I certainly agree that "open" needs improvements to make it
safer (allowing explicit signatures on them would be a good
start). However, the problems with open should be addressed by
solutions that apply to all values, not to a subset of values
that (to the average user) will appear completely arbitrary.

> In particular, the "out of scope" styles permit nice library APIs, like:
>
> type flags = {visible: bool; enabled: bool}
> type mode = Foo | Bar
> val do_something: flags:flags -> mode:mode -> ...
>
>...
>
> TheLib.do_something ~flags:{visible=true; enabled=false} ~mode:Foo ...

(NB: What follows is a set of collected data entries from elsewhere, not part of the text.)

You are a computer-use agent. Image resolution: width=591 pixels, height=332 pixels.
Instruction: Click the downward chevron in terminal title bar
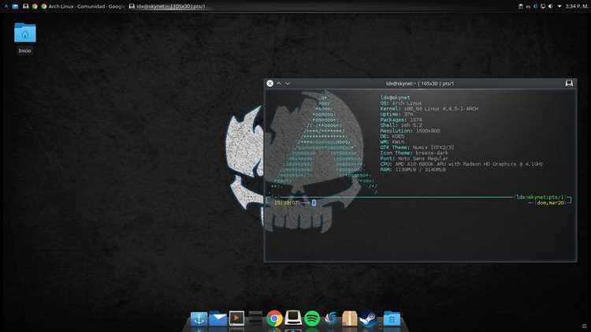[288, 84]
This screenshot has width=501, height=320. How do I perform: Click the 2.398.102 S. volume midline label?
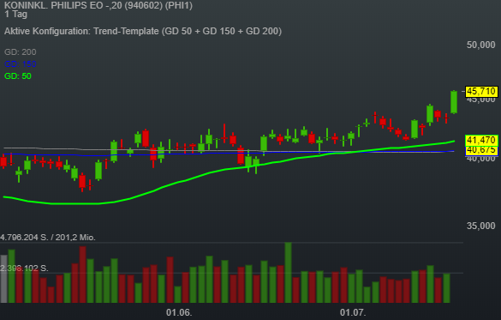click(24, 269)
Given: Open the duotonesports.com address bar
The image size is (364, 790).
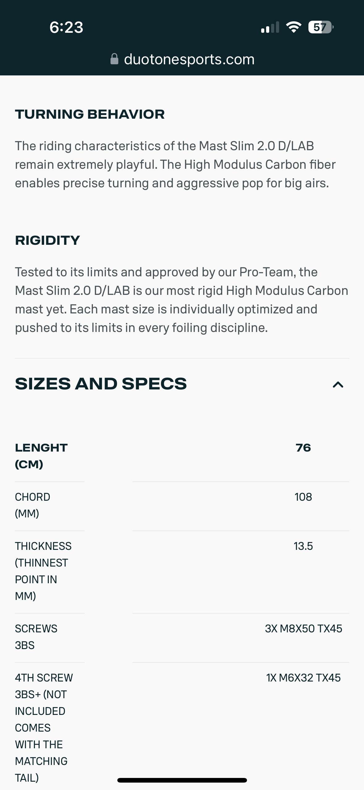Looking at the screenshot, I should [189, 59].
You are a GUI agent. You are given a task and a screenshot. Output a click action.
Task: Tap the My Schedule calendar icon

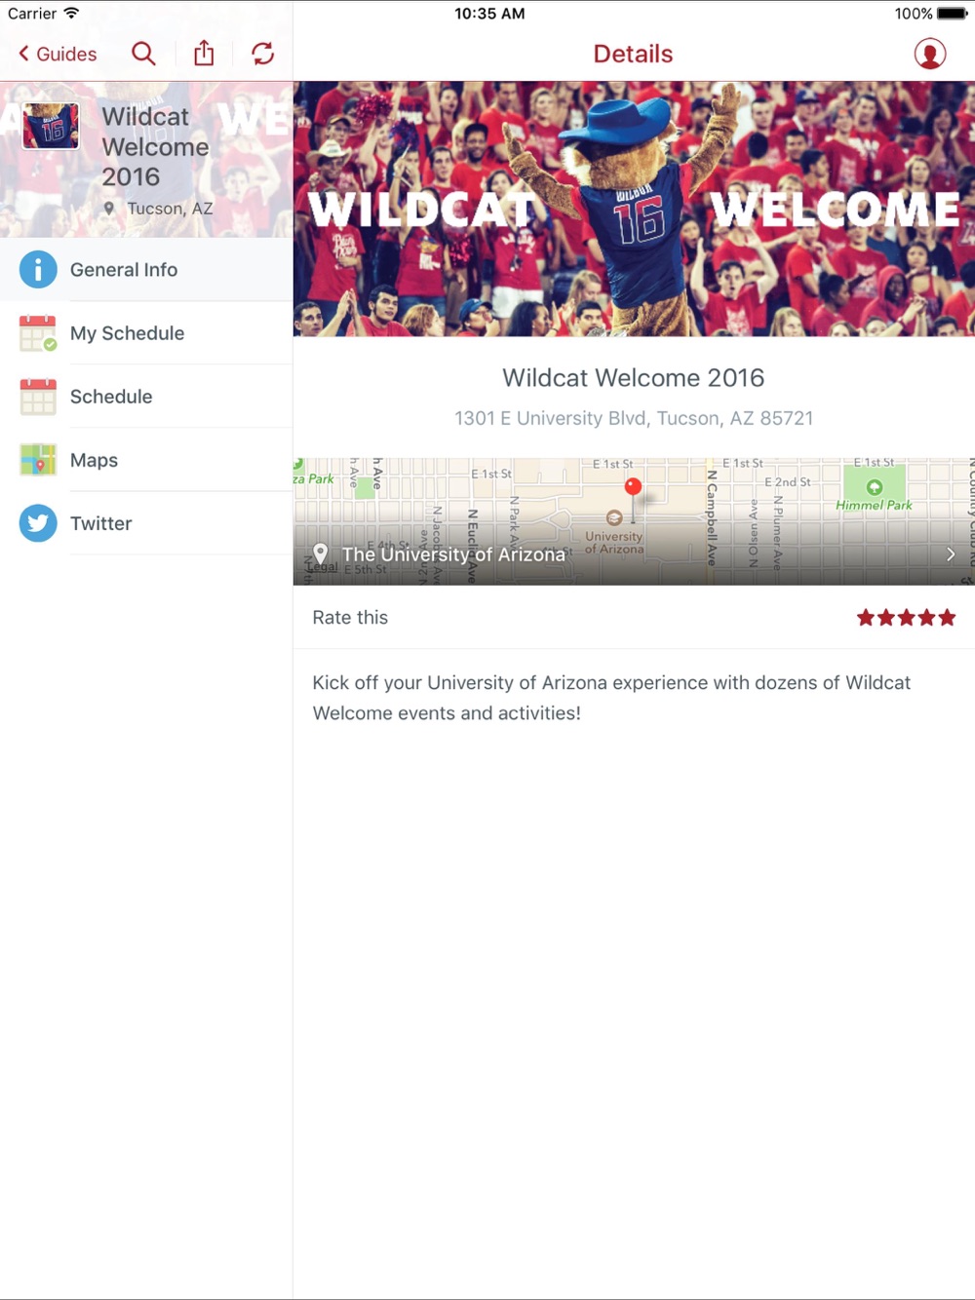point(38,333)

For these APIs what you want is structural types, and I see no
problem with using a polymorphic variant for the "mode" argument
in your example.

For the "flags" argument, you could use one of the following:

  type mode = [`Foo | `Bar];;
  val do_something: visible:bool -> enabled:bool -> mode:mode -> ...
  ...
  TheLib.do_something ~visible:true ~enabled:false ~mode:`Foo ...

or

  type mode = [`Foo | `Bar];;
  type flags = [`Visible | `Enabled];;
  val do_something_else: flags:flags list -> mode:mode -> ...
  ...
  TheLib.do_something ~flags:[`Visible] ~mode:`Foo ...

The second example behaving much like the flags used in C APIs.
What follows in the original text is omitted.